Table 1. Mouse models utilized in the study.
| Mouse genotype | Abbrev. | Age, weeks | Pathology/ Mitochondrial alterations | Ref. |
|---|---|---|---|---|
| Human APP (K670N, M671L) under the control of the hamster prion protein promoter | APP | 10–20; 40–60 | Aβ plaques by 44 weeks; oxidative lipid damage, astrogliosis and microgliosis. No tangles. Impaired cognitive function at 24–40 weeks. Reduced mitochondrial membrane potential, ATP, altered dynamics and hypometabolism detected before the onset of amyloid plaques. MOAS are observed at 10 weeks | 14; 15; 41; 46; 48; 49 |
| Human PSEN1 (M146L) driven by the rat PDGF-β promoter | PS1 | 10–20; 40 | No abnormal pathology up to 2.5 years. Elevated Aβ42. Cognitive impairment after 48 weeks; Altered mitochondrial motility detected in embryonic neurons; loss of mitochondrial activity and altered brain energetics detected at 32 weeks. Low MOAS levels | 42; 15 |
| Human APP (K670N, M671L) crossed with PSEN1 (M146L). The two trans-genes segregate independently | APP/PS1 | 10–20; 40–60 | Aβ accumulation at ~24 weeks.

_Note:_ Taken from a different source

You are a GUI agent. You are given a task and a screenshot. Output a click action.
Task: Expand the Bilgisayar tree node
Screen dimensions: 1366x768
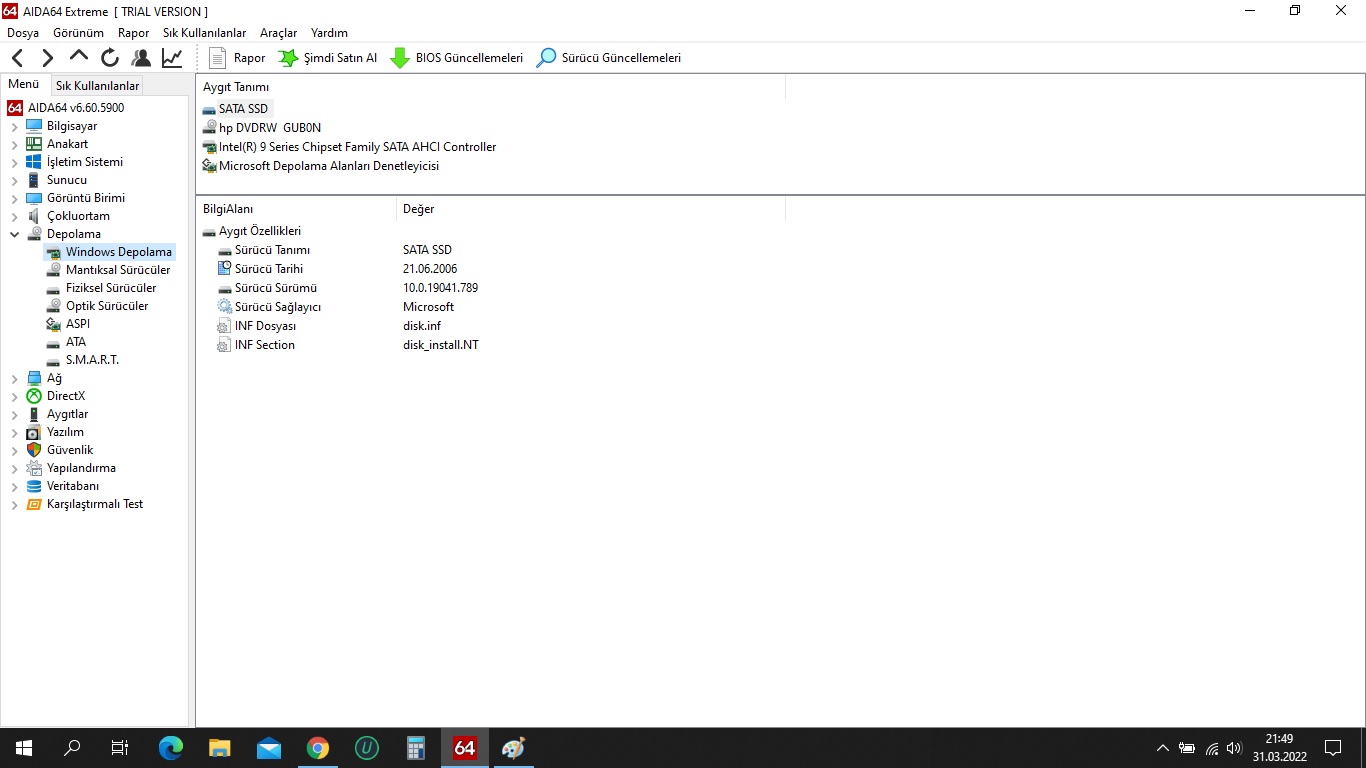click(x=15, y=127)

Dystrophic neurites and GFAP-positive astrocytes at ~24 weeks with later microglial activation. Progressive cognitive impairment starting at 24 weeks.Altered mitochondrial motility in embryonic neurons. Reduced mitochondrial membrane potential, ATP levels, altered dynamics and hypometabolism are detected before the onset of amyloid plaques. Substantial MOAS formation at 10 weeks | 15; 43; 46 |
| Human PSEN1 (PS1M146V), APP (K670N, M671L) and MAPT(P30IL) transgenes integrated at a single locus under the control of the mouse Thy1.2 promoter | 3xTgAD | 24; 40–60 | Age-related, progressive neuropathology including plaques and tangles. Extracellular Aβ deposits by 24 weeks. Extensive Aβ deposits and Tau pathology by 48 weeks. Synaptic dysfunction, including LTP deficits, prior to plaques and tangles. Cognitive impairment by 16 weeks. Decreased mitochondrial respiration and pyruvate dehydrogenase protein level at 12 weeks. Increased hydrogen peroxide production and lipid peroxidation. Embryonic neurons exhibited significantly decreased mitochondrial respiration and increased glycolysis. MOAS formation at 24 weeks | 35; 44; 47 |
| Human Tau (P301S) under the direction of the mouse prion protein promoter. | Tau | 40 | Neuron loss, brain atrophy and neurofibrillary tangles by 32 weeks. Neuroinflammation with microgliosis and astrocytosis. Impairments in spatial memory and learning ability in Morris water maze. About 80 percent mortality by 12 months. Presence of mitochondrial dysfunction starting at 28 weeks: dysregulated mitochondrial enzymes; the reduction of complex V, ATP levels, and NADH-ubiquinone oxidoreductase activities. MOAS observed at 40 weeks | 45; 50 |
APP: amyloid precursor protein; PSEN1: presenilins 1; PDGF: platelet-derived growth factor; MAPT: microtubule-associated protein tau; GFAP: glial fibrillary acidic protein; LTP: long-term potentiation.